Она хотела возразить, но слова застряли в горле — и не только потому, что Витторио не хотел ее слушать, но и потому, что губы не желали их произносить.
— Ну скажи, когда я стал тебе противен? — спросил Витторио, смыкая руки вокруг нее и не выпуская из своих объятий. — Когда я сделал это?
Его губы коснулись ее рта, покусывая и поддразнивая, пробуждая пульсирующее чувство наслаждения, которое Лавиния так упорно гнала от себя.
— Или когда сделал это?
Теперь кончик его языка пытался проникнуть сквозь ее плотно сжатые губы. И она не устояла перед натиском. Стон блаженства вырвался из ее уст, и она бессильно приоткрыла губы.
— Ну как? Я жду ответа. О, какой же я дурак! Ты же привыкла отдавать мужчинам свое тело ради наслаждения. И теперь хочешь получить то же от меня.
— Нет, нет! — простонала Лавиния, пытаясь вырваться из объятий.
— Да, да!

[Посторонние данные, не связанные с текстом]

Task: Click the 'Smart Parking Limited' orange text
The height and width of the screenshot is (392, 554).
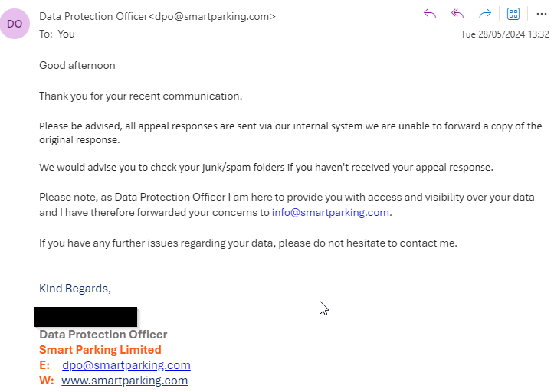Action: pyautogui.click(x=100, y=350)
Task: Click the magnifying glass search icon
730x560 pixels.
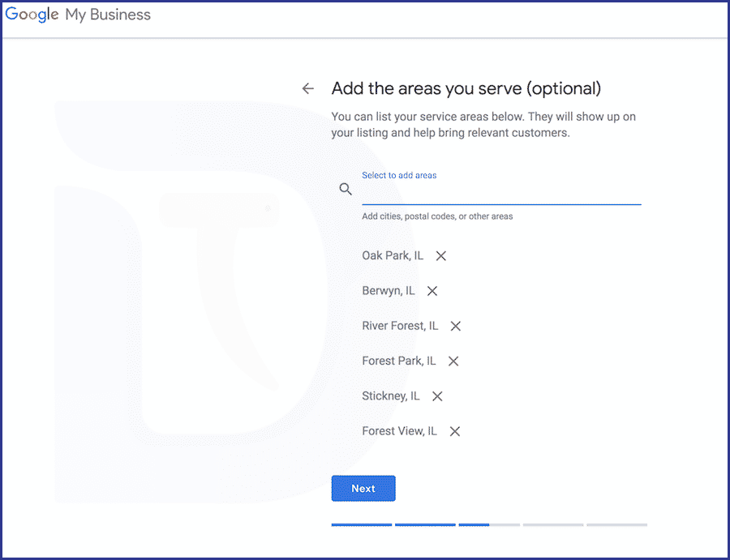Action: pyautogui.click(x=346, y=189)
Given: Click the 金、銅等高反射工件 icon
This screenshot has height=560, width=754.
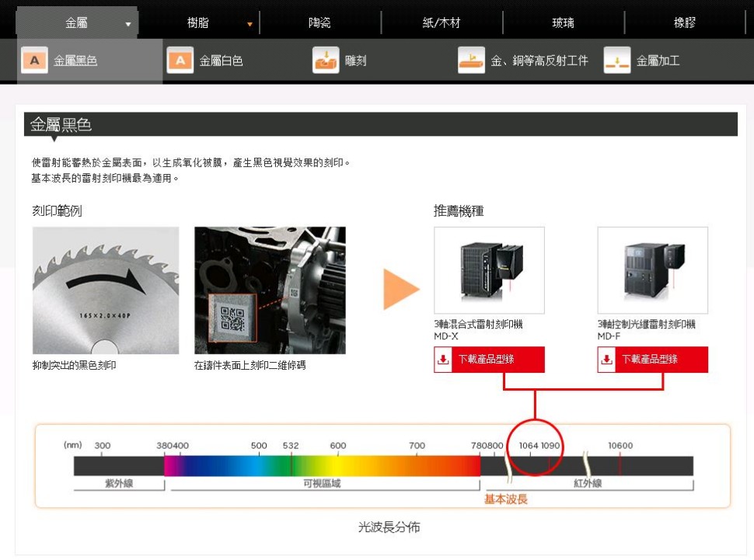Looking at the screenshot, I should pos(471,61).
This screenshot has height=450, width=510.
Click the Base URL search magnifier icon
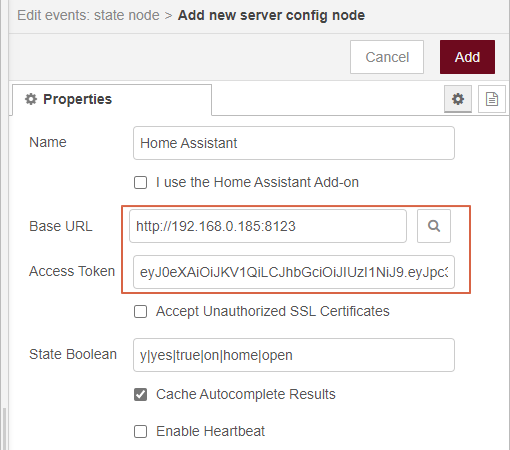click(x=434, y=226)
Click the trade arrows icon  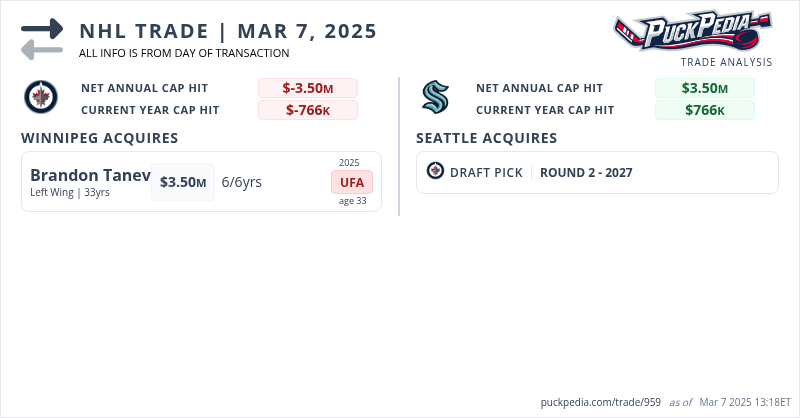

Хочешь! — настаивал Витторио. — Признайся, Винни, ты хочешь меня. Твое тело жаждет моих ласок, жаждет наслаждения, которое привыкло получать от других мужчин.
Дрожь волной пробежала по ее телу, заставив признать правоту его слов. Она действительно хочет его, но не так, как он думает. Она хочет его как любящая женщина. И не ради секса, а ради любви. Но как она может любить его?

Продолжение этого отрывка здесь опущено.